The application instructions consist of six modules that you are expected to complete:

  1. Cover Page. Here you will enter important information about yourself, your advisor, the DUS of your sponsoring department, and your proposed program, including an abstract of your proposal.
  2. List of Core Courses. These are the courses that you are proposing to take to develop and explore in-depth the topic of your Program II.
  3. Long-Range Plan, where you list semester-by-semester the courses you have already taken and plan to take in the future. It will include all of your 15-18 core courses. It should also specify how you will satisfy the requirement for breadth comparable with that of Program I.
  4. Personal Statement. This is your chance to communicate your educational goals and justify the selection of courses you propose to take in fulfilling these goals. The essay should demonstrate how these courses drawn from various departments are integrated into a cohesive program. It’s not generally helpful to the Program II Committee to list courses with Bulletin descriptions. Instead, present the basis on which you’ve selected each core course or group of core courses, indicating their contribution to your program of study. Your essay should be five to six typed pages in length.
  5. Brief description of your preliminary ideas about your two-semester Senior Capstone Project. The SCP is of course only tentative since the Program II Committee does not expect you to know at the time of application precisely what form your SPC will take in your senior year.
  6. Brief justification of the title of your Program II. In this module, you are expected to justify your choice of a title and why you think it suitably descriptive of your theme.

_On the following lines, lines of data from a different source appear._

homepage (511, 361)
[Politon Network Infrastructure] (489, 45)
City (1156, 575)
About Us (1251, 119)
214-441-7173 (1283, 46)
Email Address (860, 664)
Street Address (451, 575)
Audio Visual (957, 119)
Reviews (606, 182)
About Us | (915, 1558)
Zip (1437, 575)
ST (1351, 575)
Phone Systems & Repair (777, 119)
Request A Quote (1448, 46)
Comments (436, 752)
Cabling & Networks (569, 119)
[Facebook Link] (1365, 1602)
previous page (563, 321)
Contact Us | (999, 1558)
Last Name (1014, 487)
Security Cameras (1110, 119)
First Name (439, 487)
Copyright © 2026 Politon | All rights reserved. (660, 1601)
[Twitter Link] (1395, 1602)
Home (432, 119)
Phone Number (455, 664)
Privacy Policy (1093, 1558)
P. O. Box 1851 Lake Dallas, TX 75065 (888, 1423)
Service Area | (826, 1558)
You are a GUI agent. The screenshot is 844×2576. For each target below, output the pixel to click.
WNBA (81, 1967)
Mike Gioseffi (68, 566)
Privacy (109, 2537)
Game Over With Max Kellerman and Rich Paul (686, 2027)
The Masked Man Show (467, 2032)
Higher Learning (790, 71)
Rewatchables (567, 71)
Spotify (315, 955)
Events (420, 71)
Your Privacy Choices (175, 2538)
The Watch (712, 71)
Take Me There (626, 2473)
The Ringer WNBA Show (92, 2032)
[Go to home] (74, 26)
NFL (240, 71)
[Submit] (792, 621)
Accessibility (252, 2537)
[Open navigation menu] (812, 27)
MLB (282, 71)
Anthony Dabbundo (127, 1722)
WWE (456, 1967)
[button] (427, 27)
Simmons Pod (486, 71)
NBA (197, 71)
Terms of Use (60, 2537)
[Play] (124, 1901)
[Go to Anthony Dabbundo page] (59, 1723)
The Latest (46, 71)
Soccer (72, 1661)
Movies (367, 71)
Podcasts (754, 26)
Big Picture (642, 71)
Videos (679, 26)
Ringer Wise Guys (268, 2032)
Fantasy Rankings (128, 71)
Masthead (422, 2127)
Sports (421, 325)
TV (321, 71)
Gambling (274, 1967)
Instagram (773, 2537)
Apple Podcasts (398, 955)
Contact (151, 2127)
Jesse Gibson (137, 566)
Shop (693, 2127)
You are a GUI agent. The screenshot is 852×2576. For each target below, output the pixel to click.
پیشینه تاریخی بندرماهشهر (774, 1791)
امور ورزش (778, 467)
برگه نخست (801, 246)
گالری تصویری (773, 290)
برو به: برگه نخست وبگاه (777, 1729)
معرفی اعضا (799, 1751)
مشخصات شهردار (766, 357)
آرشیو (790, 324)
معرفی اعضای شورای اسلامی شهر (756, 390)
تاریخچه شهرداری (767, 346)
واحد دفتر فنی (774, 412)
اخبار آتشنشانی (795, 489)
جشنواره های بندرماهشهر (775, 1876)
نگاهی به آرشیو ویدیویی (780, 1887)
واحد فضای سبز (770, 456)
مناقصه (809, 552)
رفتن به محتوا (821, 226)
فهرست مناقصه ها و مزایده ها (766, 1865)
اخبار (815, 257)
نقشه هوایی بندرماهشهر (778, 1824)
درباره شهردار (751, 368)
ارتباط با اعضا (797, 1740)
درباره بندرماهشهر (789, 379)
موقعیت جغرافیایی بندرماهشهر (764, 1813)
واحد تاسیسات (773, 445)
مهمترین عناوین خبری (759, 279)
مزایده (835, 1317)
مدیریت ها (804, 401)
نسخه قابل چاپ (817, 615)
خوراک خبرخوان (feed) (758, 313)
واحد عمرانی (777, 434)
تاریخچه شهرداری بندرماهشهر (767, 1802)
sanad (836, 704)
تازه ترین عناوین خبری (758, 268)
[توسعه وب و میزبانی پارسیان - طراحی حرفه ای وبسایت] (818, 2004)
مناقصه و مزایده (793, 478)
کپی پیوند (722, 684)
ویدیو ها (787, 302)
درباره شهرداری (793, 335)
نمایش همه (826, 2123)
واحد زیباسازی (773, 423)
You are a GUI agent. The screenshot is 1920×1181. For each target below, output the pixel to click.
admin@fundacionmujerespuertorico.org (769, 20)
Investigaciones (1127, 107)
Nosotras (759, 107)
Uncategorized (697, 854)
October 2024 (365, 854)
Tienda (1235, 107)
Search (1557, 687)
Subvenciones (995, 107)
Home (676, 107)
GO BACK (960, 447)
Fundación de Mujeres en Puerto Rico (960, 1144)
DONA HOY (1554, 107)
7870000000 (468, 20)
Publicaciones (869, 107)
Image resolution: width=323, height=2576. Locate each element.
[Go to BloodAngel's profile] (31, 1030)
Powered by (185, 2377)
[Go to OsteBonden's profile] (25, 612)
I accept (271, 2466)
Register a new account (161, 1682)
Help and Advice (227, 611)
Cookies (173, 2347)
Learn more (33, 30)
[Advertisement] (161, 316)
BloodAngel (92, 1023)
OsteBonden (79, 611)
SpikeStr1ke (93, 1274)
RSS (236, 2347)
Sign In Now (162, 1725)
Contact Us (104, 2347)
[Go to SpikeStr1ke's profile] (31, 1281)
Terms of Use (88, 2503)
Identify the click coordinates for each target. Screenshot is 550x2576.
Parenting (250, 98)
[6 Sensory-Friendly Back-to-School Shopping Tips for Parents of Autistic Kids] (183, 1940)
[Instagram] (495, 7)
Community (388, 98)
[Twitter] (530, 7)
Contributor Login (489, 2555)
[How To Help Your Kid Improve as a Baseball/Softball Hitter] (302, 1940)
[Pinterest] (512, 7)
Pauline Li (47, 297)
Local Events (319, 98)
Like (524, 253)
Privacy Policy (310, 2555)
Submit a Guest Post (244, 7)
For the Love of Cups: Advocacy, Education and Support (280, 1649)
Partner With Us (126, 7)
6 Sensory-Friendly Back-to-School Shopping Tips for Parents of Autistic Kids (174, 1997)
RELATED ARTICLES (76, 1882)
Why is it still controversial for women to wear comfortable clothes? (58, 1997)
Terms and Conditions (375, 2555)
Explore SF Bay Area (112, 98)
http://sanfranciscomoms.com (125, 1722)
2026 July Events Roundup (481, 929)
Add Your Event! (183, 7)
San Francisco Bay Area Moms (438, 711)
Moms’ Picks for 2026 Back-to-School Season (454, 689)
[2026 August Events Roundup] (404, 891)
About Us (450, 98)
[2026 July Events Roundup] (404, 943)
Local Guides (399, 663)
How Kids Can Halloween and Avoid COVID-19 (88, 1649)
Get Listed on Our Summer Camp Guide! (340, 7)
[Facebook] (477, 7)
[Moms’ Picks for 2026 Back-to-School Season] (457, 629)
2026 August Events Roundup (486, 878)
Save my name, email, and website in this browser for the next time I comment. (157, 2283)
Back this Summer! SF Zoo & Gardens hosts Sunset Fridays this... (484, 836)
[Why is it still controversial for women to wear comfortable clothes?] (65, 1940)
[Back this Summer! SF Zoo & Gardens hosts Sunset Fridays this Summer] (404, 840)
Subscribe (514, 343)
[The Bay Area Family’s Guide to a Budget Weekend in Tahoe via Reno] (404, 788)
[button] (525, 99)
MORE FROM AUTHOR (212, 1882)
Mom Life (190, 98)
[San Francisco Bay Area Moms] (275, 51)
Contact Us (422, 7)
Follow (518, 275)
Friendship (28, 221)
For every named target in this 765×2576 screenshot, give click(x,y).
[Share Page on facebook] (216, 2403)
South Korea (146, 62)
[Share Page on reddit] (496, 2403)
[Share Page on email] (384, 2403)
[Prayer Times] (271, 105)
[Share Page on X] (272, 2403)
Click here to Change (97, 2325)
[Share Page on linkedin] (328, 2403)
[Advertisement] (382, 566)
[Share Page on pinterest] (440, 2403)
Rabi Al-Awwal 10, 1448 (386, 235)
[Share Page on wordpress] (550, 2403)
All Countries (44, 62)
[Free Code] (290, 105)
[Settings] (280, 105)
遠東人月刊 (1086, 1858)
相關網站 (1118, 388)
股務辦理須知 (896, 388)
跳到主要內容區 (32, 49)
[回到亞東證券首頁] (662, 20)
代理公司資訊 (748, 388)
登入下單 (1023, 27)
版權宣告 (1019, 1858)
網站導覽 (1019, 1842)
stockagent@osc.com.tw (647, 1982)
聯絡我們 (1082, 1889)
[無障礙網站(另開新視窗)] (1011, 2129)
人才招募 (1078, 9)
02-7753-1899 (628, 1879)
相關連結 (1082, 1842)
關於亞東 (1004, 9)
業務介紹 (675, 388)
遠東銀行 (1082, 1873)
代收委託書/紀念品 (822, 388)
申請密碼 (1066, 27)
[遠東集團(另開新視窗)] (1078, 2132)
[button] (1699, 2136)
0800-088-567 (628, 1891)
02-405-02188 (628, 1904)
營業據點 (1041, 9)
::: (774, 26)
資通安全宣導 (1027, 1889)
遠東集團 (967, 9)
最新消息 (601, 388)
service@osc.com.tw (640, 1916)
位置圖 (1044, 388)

In addition to these six modules that you are expected to complete, your Program II advisor will submit a statement of support of your program of study.  As soon as you "Submit and Validate" the first module (Cover Page), your advisor will receive read-only access to your application.  He/she will also gain access to the Statement of Support form to complete and eventually submit confidentially directly to the Program II Committee. Of course, you cannot dictate what your advisor will write, but it will be to your advantage to see that your advisor knows your program well enough to describe its salient features and to support it strongly. 

When you have submitted and validated all 6 modules, you can submit a copy of your application electronically to the Director of Undergraduate Studies (DUS) in your advisor's department. The DUS will submit a statement of support of your program of study, commenting in particular on its feasibility and equivalency to a major in Program I. This should be the last step. 

Take advantage of all the resources available to you. For instance, you might elect to study abroad as part of your program. If a study abroad experience is to be an integral part of your program, you’ll need to include and discuss the relevance of the study abroad courses in your core courses list.

You may also want to make use of the Inter-Institutional Agreement that allows Duke students to take courses at the University of North Carolina at Chapel Hill, North Carolina Central University and North Carolina State University. Such arrangements should be made through Dean Murphey’s office.